Create the ‘April brain-dump’ page; basically try to get all ideas and thoughts for the month of April onto paper. Giving me some direction for the month, plus allowing me to see what posts/pages I would like to create.
Continue working through various personal and professional development courses. Probably wouldn’t hurt to develop at least a rough draft of a personal/professional development plan.
So how did I do with each of them?
In terms of working on my focal points, while I didn’t make them any more specific, I did add my current ‘whys’ to each of them.
My evolving focal points plan
While I decided to keep the focal points semi-vague, I added in my ‘strengths’, core values, and my current ‘whys’ for each fo the five focal points. Keeping the focal points slightly vague was an attempt to try and keep my inner critic/imposter syndrome in check. I had spent a couple of weeks staring at the focal points and trying to make them more specific, but then I remembered this passage from ‘How to be everything: A guide for those who (still) don’t know what they want to be when they grow up’ by Emile Wapnick:
“When you lose interest in something, you must always consider the possibility that you’ve gotten what you came for; you have completed your mission. […] That’s why you lose interest: not because you’re flawed or lazy or unable to focus but because you’re finished”.
I felt like this passage could almost sum up the past twenty years of my life, and I wish I had spent more time in my 20s trying to figure out my life, instead of just going with the flow. Going with the flow can either lead you in the right direction–or carry you so far off your path, you have no choice by to start foraging a new one. Truthfully, I find myself in the second category–having to forage a new path to try to connect back to my ‘original’ path that I deviated from decades ago.
I created my ‘April brain-dump’ page almost as soon as I finished writing the Libra Full Moon post. In terms of making use of it–only a few things have actually been crossed-off/highlighted. I think this was due in part to the weather slowly warming up–I like to spend time outdoors when it is nice, and the other part were the more subtle ways of my inner critic/imposter syndrome pulling me back into my comfort zone.
While I have noticed different ways that I ‘self-sabotage’ myself at times, and with even having ideas on how to deal with those issues–I still fell into those habits this past month. I spent way too much time either surfing social media and/or amazon, plus reading various fiction books (I was pretty much binge reading the Fatal series by Marie Force to get ready for State of Affairs that came out on the 20th).
I’m going to actually try and make use of the one ‘time-management’ app that I downloaded earlier this year (it is called Self Control), and see if I can get more things accomplished in May than I did in April.

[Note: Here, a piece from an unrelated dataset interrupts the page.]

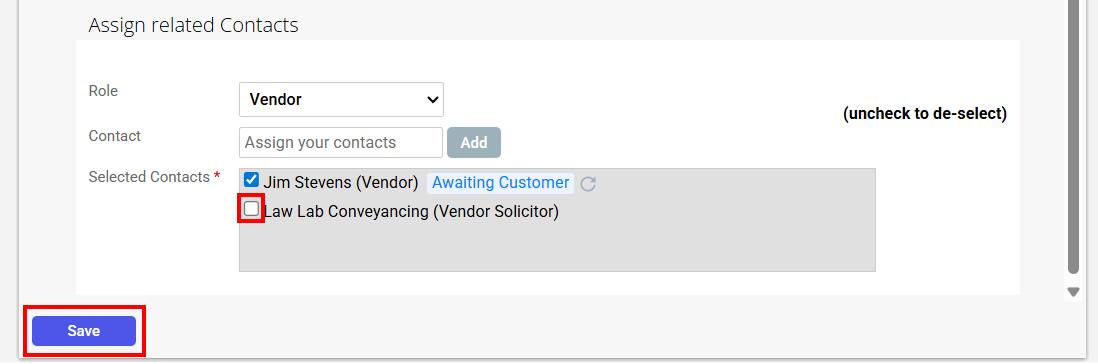Viewport: 1098px width, 364px height.
Task: Click the Role field label
Action: tap(103, 91)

As I sit here writing this post, I realize that I probably should have been making use of the app for a couple of months–but I allowed my inner critic/imposter syndrome to keep me from activating it with their best ‘lie’: ‘what if there is another webinar or whatever being announced, if you have the site ‘inactive’ you’ll miss hearing about it’. Well–I’m going to take that risk that I will miss out on hearing about something right away.
In terms of working through any personal or professional development course–yeah, that didn’t happen this month. Again it was a combination of the weather getting nicer (therefore wanting to be outside more), and having managed to work myself in a decent anxiety attack with trying to develop a personal/professional development plan (therefore having then ‘shut down’ for most of the month).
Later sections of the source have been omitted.